Manitoba can be represented by up to six senators, but this was not always the case. Stipulated in the Manitoba Act, 1870, the province was first represented by two senators, then to increase incrementally based on population, when the population reached 75,000 it would then be represented by a maximum of four senators. The Constitution Act, 1915 added two more senate seats for Manitoba, bringing the total to six.

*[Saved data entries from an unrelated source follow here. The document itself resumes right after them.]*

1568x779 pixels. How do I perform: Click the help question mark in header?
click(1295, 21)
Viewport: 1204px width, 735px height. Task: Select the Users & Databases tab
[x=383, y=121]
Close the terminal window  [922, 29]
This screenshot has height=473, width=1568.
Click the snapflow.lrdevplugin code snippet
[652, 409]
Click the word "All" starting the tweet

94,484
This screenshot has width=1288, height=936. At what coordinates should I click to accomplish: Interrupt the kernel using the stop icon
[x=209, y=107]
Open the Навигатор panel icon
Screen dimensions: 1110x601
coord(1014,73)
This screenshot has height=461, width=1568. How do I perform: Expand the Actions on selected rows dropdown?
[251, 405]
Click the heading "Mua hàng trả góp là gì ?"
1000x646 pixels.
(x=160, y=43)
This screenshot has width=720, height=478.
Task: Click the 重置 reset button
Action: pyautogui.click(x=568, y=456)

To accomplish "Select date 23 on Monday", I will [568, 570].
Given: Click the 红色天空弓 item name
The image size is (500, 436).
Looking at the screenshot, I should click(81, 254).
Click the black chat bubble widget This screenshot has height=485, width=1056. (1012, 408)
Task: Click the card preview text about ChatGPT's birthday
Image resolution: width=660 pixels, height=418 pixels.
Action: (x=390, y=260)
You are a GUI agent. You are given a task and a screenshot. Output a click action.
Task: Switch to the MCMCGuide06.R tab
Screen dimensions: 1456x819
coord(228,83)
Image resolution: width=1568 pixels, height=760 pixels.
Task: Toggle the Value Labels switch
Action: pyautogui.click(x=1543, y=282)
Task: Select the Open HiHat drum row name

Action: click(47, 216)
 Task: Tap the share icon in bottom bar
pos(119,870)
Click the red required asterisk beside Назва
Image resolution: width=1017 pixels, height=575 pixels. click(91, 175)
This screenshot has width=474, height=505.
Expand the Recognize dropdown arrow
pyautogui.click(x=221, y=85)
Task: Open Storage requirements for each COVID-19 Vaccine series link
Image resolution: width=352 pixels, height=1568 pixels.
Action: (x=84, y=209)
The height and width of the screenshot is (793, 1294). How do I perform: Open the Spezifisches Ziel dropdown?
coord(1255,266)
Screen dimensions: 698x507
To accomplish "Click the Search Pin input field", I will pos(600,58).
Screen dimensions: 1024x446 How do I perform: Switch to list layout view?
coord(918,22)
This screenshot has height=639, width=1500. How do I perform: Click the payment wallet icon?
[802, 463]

The Constitution Act, 1915 also amended section 26 of the Constitution Act, 1867 to add a fourth regional division, called the Western provinces, made up of British Columbia, Alberta, Saskatchewan and Manitoba, to allow two senators to be appointed on a regional basis.

==Current senators==

|  | Name | Party^{1} | Division^{2} | Date appointed | Appointed by^{3} | On the advice of | Mandatory retirement |
|---|---|---|---|---|---|---|---|
|  | Charles Adler | Non-affiliated | Manitoba | August 17, 2024 | Simon | J. Trudeau | August 25, 2029 |
|  | Raymonde Gagné | Non-affiliated | Manitoba | April 1, 2016 | Johnston | J. Trudeau | January 7, 2031 |
|  | Mary Jane McCallum | Conservative | Manitoba | December 4, 2017 | Payette | J. Trudeau | May 1, 2027 |
|  | Marilou McPhedran | Non-affiliated | Manitoba | November 10, 2016 | Johnston | J. Trudeau | July 22, 2026 |
|  | Gigi Osler | Canadian Senators Group | Manitoba | September 26, 2022 | Simon | J. Trudeau | September 9, 2043 |
|  | Don Plett | Conservative | Landmark | August 27, 2009 | Jean | S. Harper | May 14, 2025 |
|  | Geeta Tucker | Non-affiliated | Manitoba | July 9, 2026 | Arbour | Carney | May 2, 2046 |

Notes:

^{1} Party listed is the senator's current party.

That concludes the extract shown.